"Nic nie robiąc, sprowadzamy na nasze głowy dantejskie piekło, w którym będziemy trwać...stłoczeni, konający z głodu, nurzający się w grzechu."
Powieść "Inferno" czyta się bardzo dobrze, przykuwa nas do fotela, czy też łóżka, zarówno nienagannym stylem pisania, szybką akcją, jak licznymi suspensami. Do tego Dan Brown oferuje nam swoją ciekawą wersję wiedzy o świecie, z dziedzin sztuki i historii. Znów autor zachęcił mnie do sięgnięcia do źródeł wiedzy, do przyswajania jej sobie.

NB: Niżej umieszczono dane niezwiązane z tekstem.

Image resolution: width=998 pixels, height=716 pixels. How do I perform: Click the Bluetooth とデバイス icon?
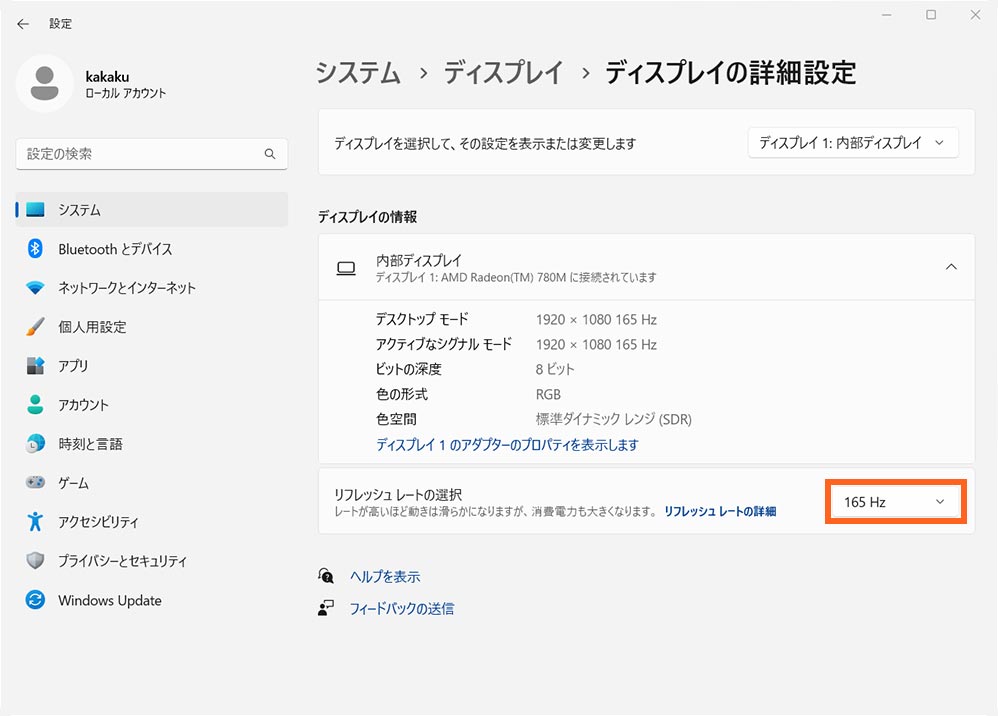[x=36, y=249]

Tym razem nie atakuje tak otwarcie kościoła, jak to miało miejsce w "Kodzie Leonarda da Vinci"
Miałem jak zwykle wrażenie że to co przekazał w warstwie edukacyjnej było ścisłą prawdą, ma więc wielki dar do przekonywania, lub jak kto woli mącenia umysłów.
"Inferno" znaczy po łacinie piekło. Złowieszczy tytuł Dan Brown nadał swej powieści, bardzo niepokojące są też pewne sugestie zawarte w książce z 2013 roku. Na Ziemi możemy mieć za parędziesiąt lat, całkiem prawdziwe, nie papierowe Inferno. W wyniku przeludnienia ludzie będą masowo umierali z głodu, zanieczyszczenie powietrza, wód i gleby będzie ogromne, nasilą się skutki efektu cieplarnianego, stopią lodowce. W końcu nasze hamulce moralne ustąpią gdy będziemy mieli do wyboru kradzież lub śmierć z głodu.